The audiologist will tell you many things when you get your first hearing aid. Keep it dry and don’t wear it with wet hair. Put it in a desiccating box, and change the gel packs every six weeks. Blue stickers mean the left ear, and red stickers mean the right. Come back once a year to get it re-adjusted to your latest decibel range. Cover it up to keep from getting sweaty during sports practice. Always leave your hearing aid at home when going to the beach. Clean off the wax as often as you can so the microphone does not get clogged. No one can hear anything if their hearing aid is full of wax.
Absent from this long list of warnings are instructions on how to proceed through the infamous dating game with a hearing loss.
Already, dating and romance are full of difficulties and anxieties that make even the cockiest person sweat. If such were not the case, the Beatles would not have written so many songs about heartache. Dating becomes complicated, however, when you cannot hear as well as others. Every person has their awkward stories about navigating “the game”, but neither audiologists nor Beatles albums will warn you of the pitfalls directly related to hearing aids.
Beatles albums are excellent teachers of love and heartbreak until hearing aids get involved.
Some complications can be laughed off as really hilarious stories. One that comes to mind is a day when my first boyfriend and I were cuddling. Back then, I wore a much larger model that had an in-ear mold and a giant device that required large tubes. Neither of us anticipated that we would tangle more than our awkward, gangling limbs. As we tried to get up from the couch for lunch, we found ourselves unexpectedly attached at the head.
Though he had long hair for a boy, it was not enough to get tangled in my giant peace earrings. We searched for the problem, and found that his thick glasses were caught inside my hearing aid tube. After wiggling, jiggling, and lots of giggling, we finally separated ourselves enough to eat quesadillas. I still smile when I remember that story and think to myself, “Boy, I did not see that one coming when I started dating.”

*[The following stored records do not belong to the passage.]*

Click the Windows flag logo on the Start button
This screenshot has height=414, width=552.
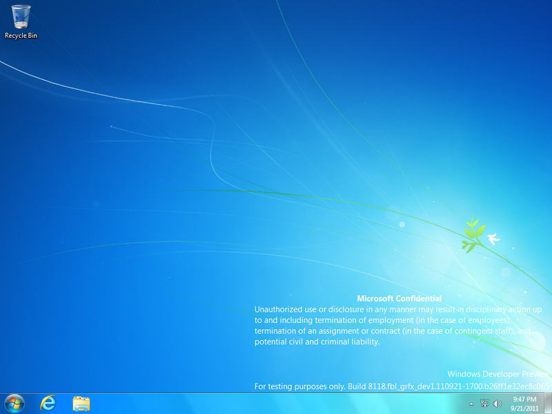[12, 404]
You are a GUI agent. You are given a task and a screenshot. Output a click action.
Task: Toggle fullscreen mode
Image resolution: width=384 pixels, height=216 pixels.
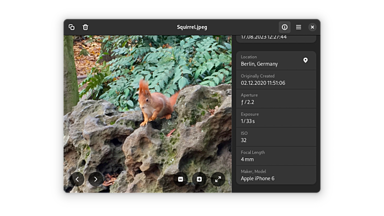[218, 179]
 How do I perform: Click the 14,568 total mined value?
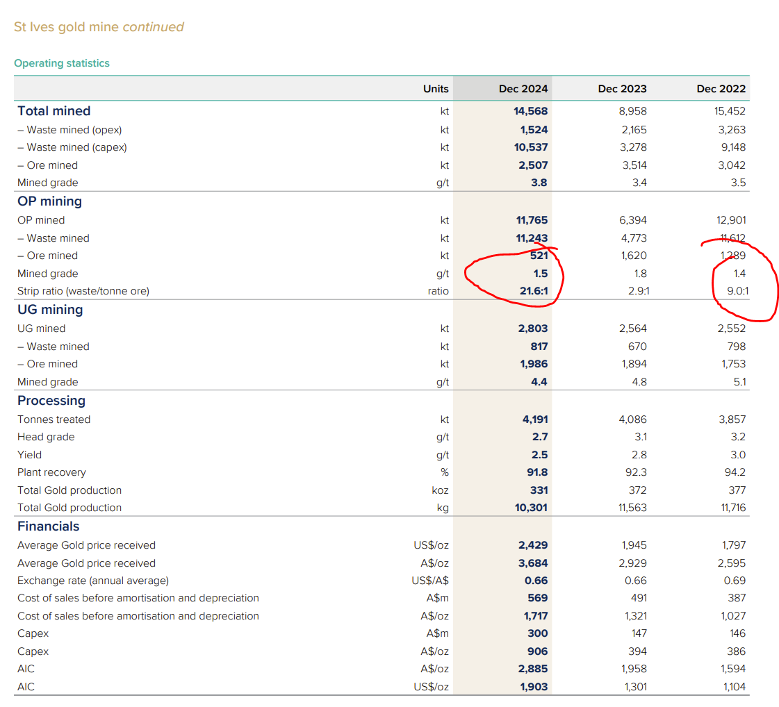(x=530, y=111)
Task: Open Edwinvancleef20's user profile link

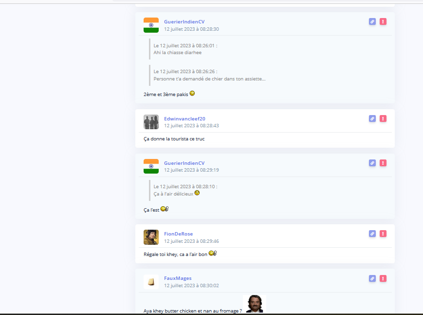Action: pos(184,118)
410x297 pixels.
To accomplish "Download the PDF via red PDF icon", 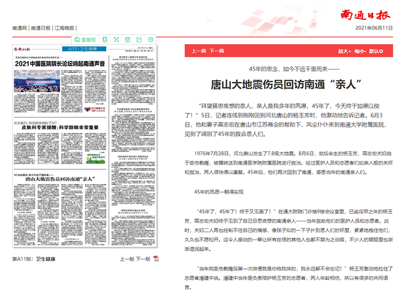I will point(156,258).
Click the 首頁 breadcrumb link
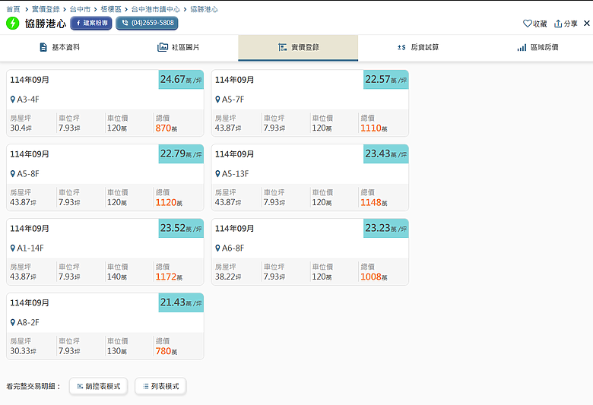The image size is (593, 405). coord(13,9)
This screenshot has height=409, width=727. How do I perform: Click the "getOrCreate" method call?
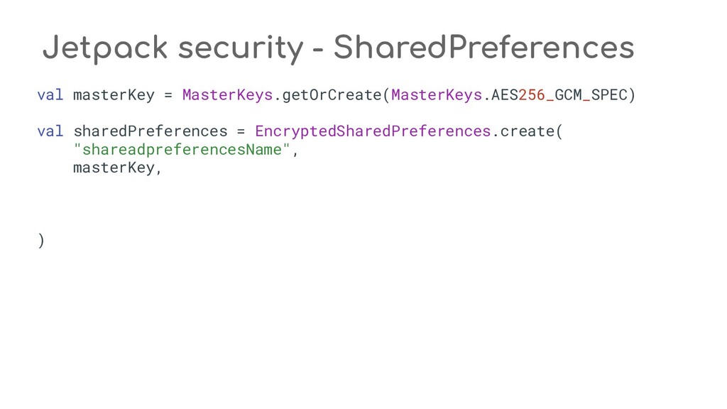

Models similar to my first hearing aid. Pretty, but not always the greatest for cuddling a boyfriend.
At that time, however, I did not know the funniest of hearing-aid complications was yet to come. First experiences with intimacy are always going to be awkward, and among young women it is common to share “first time” stories. For a multitude of reasons, I do not tell mine unless it is really relevant to the conversation. The part I do share, for the sake of laughter, is the experience of someone breathing in my hearing aid—a sound I have always described as having Darth Vader inside your ear.
While I did have a huge crush on Hayden Christensen as a girl, I did not want to think about Darth Vader while I was with a boy. This was a problem I had with two people as I tried to figure out how intimacy worked. I did not feel comfortable speaking up around my first boyfriend, but I told the next boy, who responded with, “Christina, I am your father!” Since that boy, I have always warned partners not to breathe into my hearing aid, and they all laugh the moment I say, “Darth Vader.”
Darth Vader may have been cute as Anakin, but he’s far from being my dream lover.
Even with my funny stories, boys have broken my heart and blamed my hearing loss. This problem seemed like it would pass after I left public school, where boys called me a “retard” for having hearing aids at all. My mom always said, “Those boys are not smart and beneath your caliber. When you go to private school, you will be with people more like you, and they won’t care about your hearing loss.”
I thought that was true until I re-encountered a boy named Harley. We met for the first time in second grade, but lost touch after I transferred to public school. After transferring back into private school, we met again while working at my school’s summer camp.
It was as if nothing had changed as we talked about the beach and the kids we watched. Weeks later, he unexpectedly stopped talking to me and favored another lifeguard instead. I initially chalked it up to her being “easy”, until he told me I should not have said anything about my hearing loss. “Boys don’t like hearing about that,” he said.
Of the unexpected problems that come with hearing aids, rejection based solely upon their appearance was the worst. I wish I could say Harley was the only one, but it was a problem that did not really end until I was in college. Thanks to maturity of older men and engineering that makes hearing aids look like jewelry, this issue has faded away. Sometimes, boys still makes fun of my hearing, but now they are chastised for childishness instead of me.
My current hearing aid, a Phonak Audeo Yes V. Tiny wires do not get caught on glasses.
Your audiologist probably does not have the experience to talk about boys and hearing loss. How little they understand as teenagers, and how much acceptance they acquire with age. Your audiologist cannot be present on your date to say, “Don’t put your head there, you’ll snag it on his glasses” or “Don’t breathe in her ear, she doesn’t want Darth Vader!”
Most importantly, it should not be your audiologist’s role to prevent these awkward moments from happening. These events become the stories that shape our lives and identities. We may hear about how to care for hearing aids and hearts, but some self-care you have to learn from experience. Our dating challenges are unique, but we have to learn them the same way as able-bodied people: going out with another person.
It is a reality I embrace because life is meaningless if you cannot create your own stories. Regardless of your challenges, I hope you embrace it as you build your experiences, whether good, bad, or leaving you saying “WHAT?”